This is the 18th day of my participation in the November Gwen Challenge. Check out the event details: The last Gwen Challenge 2021

What is a consumer group

Consumer groups are one of the most important features of Kafka. In short, a Consumer Group consists of several Consumer instances. Common consumption Common consumption of messages in different partitions of the same or multiple topics, note that each Partition can only be consumed by one Consumer in the Consumer group.

Multiple consumer groups are independent of each other and can subscribe to the same topics for consumption.

How does a consumer group work

When a consumer group subscribes to one or more topics, all partitions in those topics are “assigned” to consumer instances in the consumer group, which each process messages for the Partition to which it is assigned.

As mentioned earlier, a partition can only be assigned to one consumer instance and cannot be consumed by multiple instances at the same time, and an instance may be assigned multiple partitions.

Let me give you a specific example. Suppose a consumer group subscribed to THREE topics, T1, T2, and T3, with three, five, and ten partitions respectively, for a total of 18 partitions. At this time:

  • If there are exactly 18 instances in the consumer group, then each instance is responsible for consuming messages for one partition.
  • If the number of instances in the consumer group exceeds the total number of partitions, such as 20, then two instances will be idle and do nothing until some other instance fails to trigger the Rebalance.
  • If there are six instances in the consumer group, each instance will be assigned three partitions.

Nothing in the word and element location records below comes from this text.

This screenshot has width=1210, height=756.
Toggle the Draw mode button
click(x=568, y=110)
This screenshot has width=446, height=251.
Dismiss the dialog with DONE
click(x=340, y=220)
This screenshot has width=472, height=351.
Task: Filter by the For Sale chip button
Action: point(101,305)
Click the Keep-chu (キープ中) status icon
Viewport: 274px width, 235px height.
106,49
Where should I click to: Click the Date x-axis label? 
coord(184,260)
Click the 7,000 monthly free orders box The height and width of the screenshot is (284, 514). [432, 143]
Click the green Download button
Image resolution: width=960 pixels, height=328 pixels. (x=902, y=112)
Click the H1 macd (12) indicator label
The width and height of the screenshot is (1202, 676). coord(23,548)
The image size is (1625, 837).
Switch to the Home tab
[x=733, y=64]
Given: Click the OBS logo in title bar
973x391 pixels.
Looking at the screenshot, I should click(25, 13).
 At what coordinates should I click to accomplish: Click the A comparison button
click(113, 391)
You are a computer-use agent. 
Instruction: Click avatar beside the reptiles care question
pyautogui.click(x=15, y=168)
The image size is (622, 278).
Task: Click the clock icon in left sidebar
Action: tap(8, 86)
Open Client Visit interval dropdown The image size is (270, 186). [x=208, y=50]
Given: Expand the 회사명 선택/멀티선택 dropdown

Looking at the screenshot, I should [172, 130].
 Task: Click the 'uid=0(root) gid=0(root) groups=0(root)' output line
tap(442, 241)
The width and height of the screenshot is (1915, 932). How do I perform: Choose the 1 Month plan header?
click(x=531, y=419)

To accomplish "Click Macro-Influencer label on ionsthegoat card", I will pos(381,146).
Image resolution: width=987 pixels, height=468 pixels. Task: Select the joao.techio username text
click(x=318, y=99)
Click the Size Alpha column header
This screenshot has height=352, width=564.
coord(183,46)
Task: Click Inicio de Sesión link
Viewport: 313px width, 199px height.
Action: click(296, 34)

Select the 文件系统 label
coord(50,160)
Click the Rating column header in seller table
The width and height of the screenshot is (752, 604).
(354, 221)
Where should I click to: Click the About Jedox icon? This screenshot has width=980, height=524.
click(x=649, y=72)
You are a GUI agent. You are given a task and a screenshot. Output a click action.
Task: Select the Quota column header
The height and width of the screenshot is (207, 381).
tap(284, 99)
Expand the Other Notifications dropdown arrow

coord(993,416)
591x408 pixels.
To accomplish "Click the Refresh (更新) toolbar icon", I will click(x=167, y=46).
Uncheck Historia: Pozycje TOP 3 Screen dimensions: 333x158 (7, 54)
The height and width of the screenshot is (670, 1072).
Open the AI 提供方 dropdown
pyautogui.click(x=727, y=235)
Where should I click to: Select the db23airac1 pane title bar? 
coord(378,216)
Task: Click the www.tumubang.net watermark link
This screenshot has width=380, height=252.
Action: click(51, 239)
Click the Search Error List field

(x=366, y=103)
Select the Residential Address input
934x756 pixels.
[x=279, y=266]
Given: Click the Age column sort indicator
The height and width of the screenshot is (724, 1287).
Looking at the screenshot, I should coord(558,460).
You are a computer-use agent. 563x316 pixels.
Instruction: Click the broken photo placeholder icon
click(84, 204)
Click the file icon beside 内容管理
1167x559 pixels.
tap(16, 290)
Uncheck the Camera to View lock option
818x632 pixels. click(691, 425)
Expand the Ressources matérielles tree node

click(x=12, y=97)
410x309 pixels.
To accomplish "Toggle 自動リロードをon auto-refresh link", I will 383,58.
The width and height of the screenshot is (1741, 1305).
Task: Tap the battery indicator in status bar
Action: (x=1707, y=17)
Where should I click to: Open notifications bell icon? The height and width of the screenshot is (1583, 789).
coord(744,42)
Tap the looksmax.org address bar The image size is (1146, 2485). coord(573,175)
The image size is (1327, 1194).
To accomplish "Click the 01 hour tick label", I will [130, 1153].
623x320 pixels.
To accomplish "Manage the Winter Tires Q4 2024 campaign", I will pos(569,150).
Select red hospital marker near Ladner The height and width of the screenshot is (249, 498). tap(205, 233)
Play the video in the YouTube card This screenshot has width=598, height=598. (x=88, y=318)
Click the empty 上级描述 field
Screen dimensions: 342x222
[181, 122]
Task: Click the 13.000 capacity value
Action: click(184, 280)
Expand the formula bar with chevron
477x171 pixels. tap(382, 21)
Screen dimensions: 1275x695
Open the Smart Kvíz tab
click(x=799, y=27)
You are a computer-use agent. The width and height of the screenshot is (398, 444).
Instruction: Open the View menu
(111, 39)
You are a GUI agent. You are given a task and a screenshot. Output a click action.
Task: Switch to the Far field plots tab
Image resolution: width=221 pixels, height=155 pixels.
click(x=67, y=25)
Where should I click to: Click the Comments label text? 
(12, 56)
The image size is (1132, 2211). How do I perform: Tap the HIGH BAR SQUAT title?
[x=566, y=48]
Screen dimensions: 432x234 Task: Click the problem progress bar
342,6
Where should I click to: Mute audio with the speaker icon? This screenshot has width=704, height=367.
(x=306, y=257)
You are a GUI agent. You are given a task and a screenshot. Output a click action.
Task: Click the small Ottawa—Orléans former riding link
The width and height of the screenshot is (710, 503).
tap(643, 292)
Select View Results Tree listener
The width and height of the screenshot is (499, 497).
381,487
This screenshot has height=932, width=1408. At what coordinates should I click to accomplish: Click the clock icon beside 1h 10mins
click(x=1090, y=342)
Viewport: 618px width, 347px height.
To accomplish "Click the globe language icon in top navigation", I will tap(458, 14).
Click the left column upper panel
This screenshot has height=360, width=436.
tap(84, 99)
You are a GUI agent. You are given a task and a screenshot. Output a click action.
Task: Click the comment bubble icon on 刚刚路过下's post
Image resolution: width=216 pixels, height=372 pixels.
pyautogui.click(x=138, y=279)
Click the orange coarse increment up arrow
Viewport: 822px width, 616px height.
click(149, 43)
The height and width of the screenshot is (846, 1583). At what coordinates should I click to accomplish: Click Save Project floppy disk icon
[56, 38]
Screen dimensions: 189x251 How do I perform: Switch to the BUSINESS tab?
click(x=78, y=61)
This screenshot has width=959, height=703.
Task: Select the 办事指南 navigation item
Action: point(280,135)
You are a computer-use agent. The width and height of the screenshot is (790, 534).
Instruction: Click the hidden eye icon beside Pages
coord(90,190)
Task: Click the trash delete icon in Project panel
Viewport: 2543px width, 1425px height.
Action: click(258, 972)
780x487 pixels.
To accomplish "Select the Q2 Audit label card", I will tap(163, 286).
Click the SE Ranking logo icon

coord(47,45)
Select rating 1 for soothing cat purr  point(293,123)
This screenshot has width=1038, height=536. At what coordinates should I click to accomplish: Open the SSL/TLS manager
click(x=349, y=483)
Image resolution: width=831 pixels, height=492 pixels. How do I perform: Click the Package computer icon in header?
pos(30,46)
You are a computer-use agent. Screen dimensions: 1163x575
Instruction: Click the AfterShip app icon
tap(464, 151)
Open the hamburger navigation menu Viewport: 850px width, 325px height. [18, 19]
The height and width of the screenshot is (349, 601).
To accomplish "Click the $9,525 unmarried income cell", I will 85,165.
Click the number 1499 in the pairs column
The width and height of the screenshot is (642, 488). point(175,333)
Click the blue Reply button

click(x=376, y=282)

Therefore, the number of instances in the recommendation consumer group is the same as the total number of partitions for the subscribed Topic.

Rebalance

The previous section mentioned the Rebalance mechanism, which is Kafka’s mechanism for assigning message partitions to consumer instances in consumer groups. In the example above, the process of allocating 18 partitions to six consumer instances is Rebalance. In addition to the distribution required after a consumer group subscribes to a Topic, there are several situations that trigger Relalance:

  1. When instances in a consumer group change, including but not limited to individual consumer instances going down, new instances joining, instances being kicked out, etc. This is when the consumer instances corresponding to some partitions are no longer in the group, or when a new instance can “share” the work of another instance. Rebalance is triggered.
  2. When the subscribed topic changes. Because consumer groups can subscribe to topics by matching expressions, for example, subscribe to all of theabcThe opening theme. When a new theme is created, if the name of the theme isabcIn this case, the relationship between the partition and the consumer instance needs to be reassigned.
  3. When the partitioning of a topic changes, whether the number of partitions increases or decreases, consumer instances need to be reassigned to achieve equilibrium.

The Rebalance mechanism can be automated and as balanced as possible when all of these factors are present, but it still has some problems.

First, when Relalance is executed, all consumer instances in the consumer group stop consuming messages until the Rebalance is complete. This is similar to the stop-the-world that is often mentioned in the garbage collector, so avoid making this Rebalance as often as possible.

The Rebalance is’ unintelligent ‘. Each Rebalance reallocations all the partitions, rather than making the changes as small as possible. This makes making the Rebalance a time-consuming operation when there are too many partitions and consumer instances. So again, avoid making this Rebalance as often as possible.